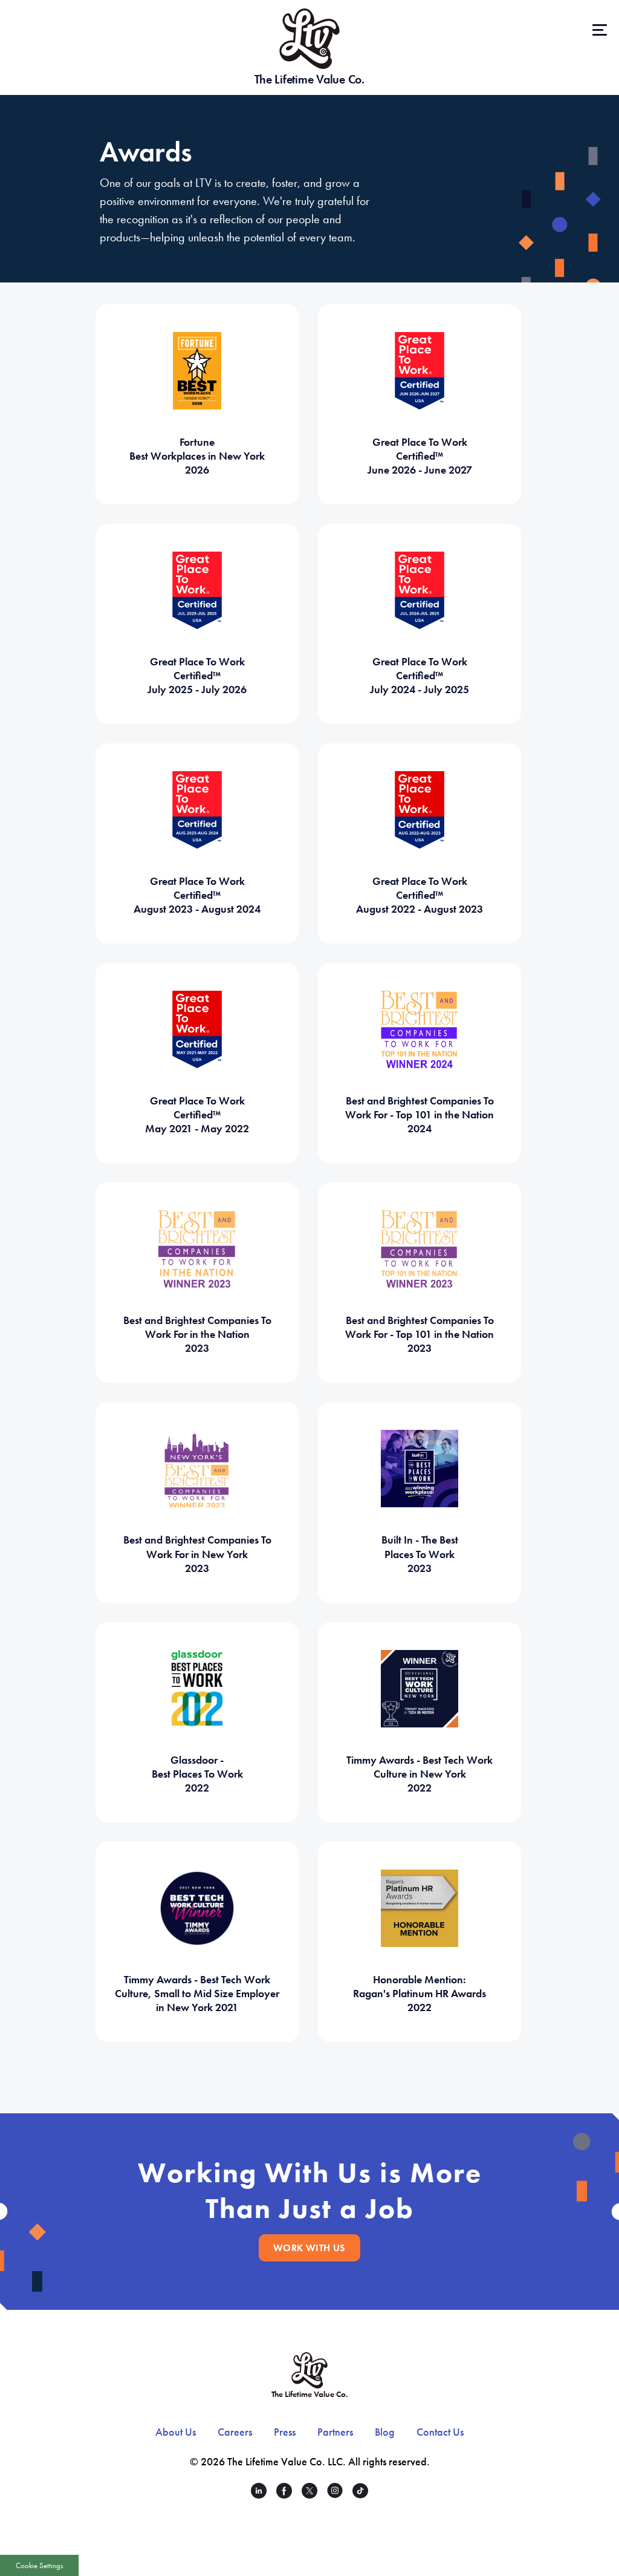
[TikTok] (360, 2493)
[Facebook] (284, 2493)
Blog (385, 2432)
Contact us (440, 2432)
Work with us (309, 2248)
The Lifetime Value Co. (309, 79)
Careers (235, 2432)
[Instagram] (335, 2492)
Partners (335, 2432)
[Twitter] (309, 2493)
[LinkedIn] (259, 2493)
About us (175, 2432)
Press (285, 2432)
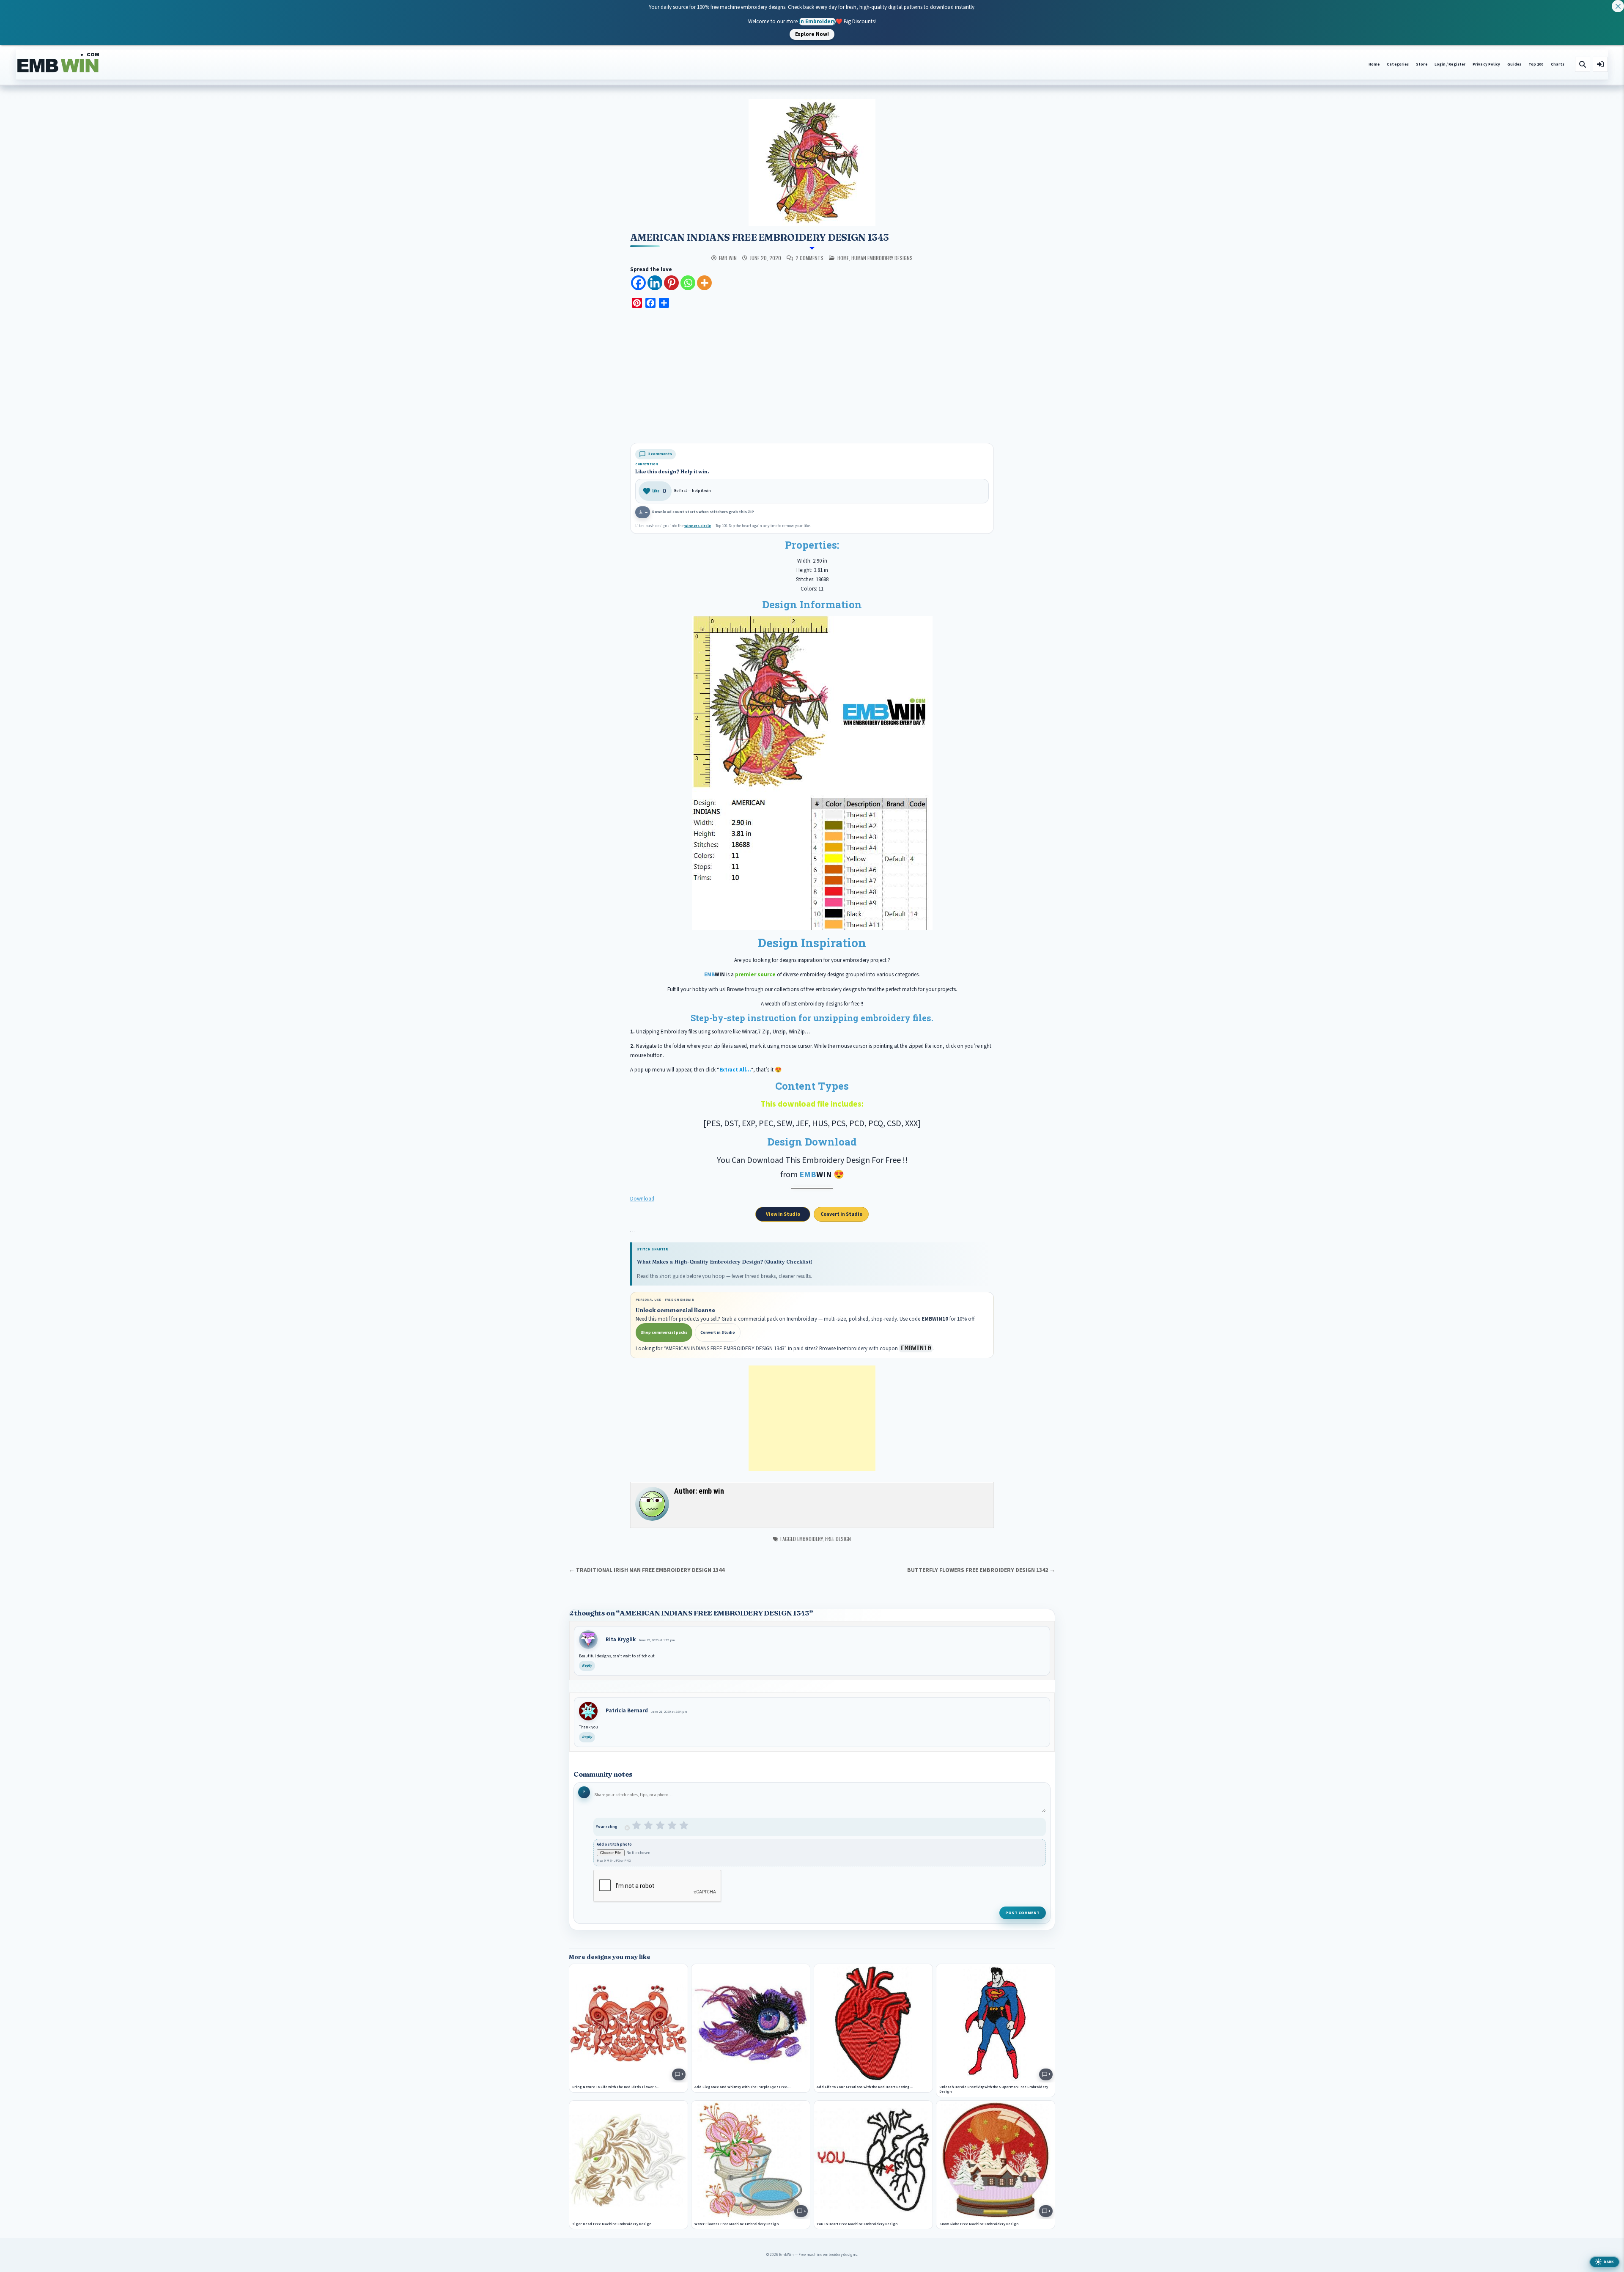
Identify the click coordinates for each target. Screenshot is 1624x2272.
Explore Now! (812, 34)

* Work to complete *
Please repeat each line from the one with "Identify the click" through the last line of the data above, and add nothing.

* Solution for this problem *
Identify the click coordinates for each target. Screenshot is 1624x2272.
Explore Now! (812, 34)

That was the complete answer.